● **Stated exercise A**:
Translate into Spanish the line "Copyright © Advanced Micro Devices, Inc., or its affiliates." from the BatchnormNode header.
● **Stated exercise B**:
Quote the BatchnormNode header starting at "BatchnormNode(BatchnormAttributes&& batchnormAttrs, const" and ending at "N×D×H×W for 5D)".
● **Stated exercise C**:
In the BatchnormNode header, which base class does BatchnormNode publicly inherit from?

● **Page extract**:
--
// Copyright © Advanced Micro Devices, Inc., or its affiliates.
// SPDX-License-Identifier:  MIT
#pragma once

#include "Node.hpp"
#include <hipdnn_data_sdk/data_objects/graph_generated.h>
#include <hipdnn_data_sdk/utilities/ShapeUtilities.hpp>
#include <hipdnn_frontend/Error.hpp>
#include <hipdnn_frontend/Utilities.hpp>
#include <hipdnn_frontend/attributes/BatchnormAttributes.hpp>
#include <hipdnn_frontend/attributes/GraphAttributes.hpp>

namespace hipdnn_frontend::graph
{
class BatchnormNode : public BaseNode<BatchnormNode>
{
public:
    BatchnormAttributes attributes;

    BatchnormNode(BatchnormAttributes&& batchnormAttrs, const GraphAttributes& graphAttrs)
        : BaseNode(graphAttrs)
        , attributes(std::move(batchnormAttrs))
    {
    }

    Error pre_validate_node() const override
    {
        // ====================================================================
        // BATCH NORMALIZATION FORWARD TRAINING VALIDATION
        // (Spatial Mode: per-channel statistics over N×H×W for 4D, N×D×H×W for 5D)
--
● **Data section**:
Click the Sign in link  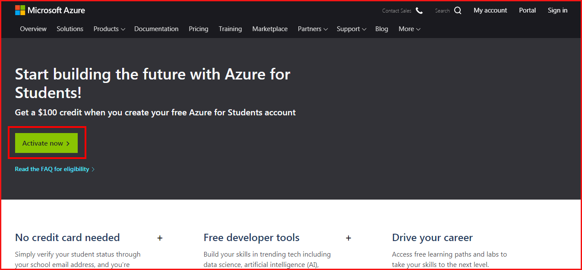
--
● **Task answer A**:
Copyright © Advanced Micro Devices, Inc., o sus filiales.

● **Task answer B**:
BatchnormNode(BatchnormAttributes&& batchnormAttrs, const GraphAttributes& graphAttrs)
        : BaseNode(graphAttrs)
        , attributes(std::move(batchnormAttrs))
    {
    }

    Error pre_validate_node() const override
    {
        // ====================================================================
        // BATCH NORMALIZATION FORWARD TRAINING VALIDATION
        // (Spatial Mode: per-channel statistics over N×H×W for 4D, N×D×H×W for 5D)

● **Task answer C**:
BaseNode<BatchnormNode>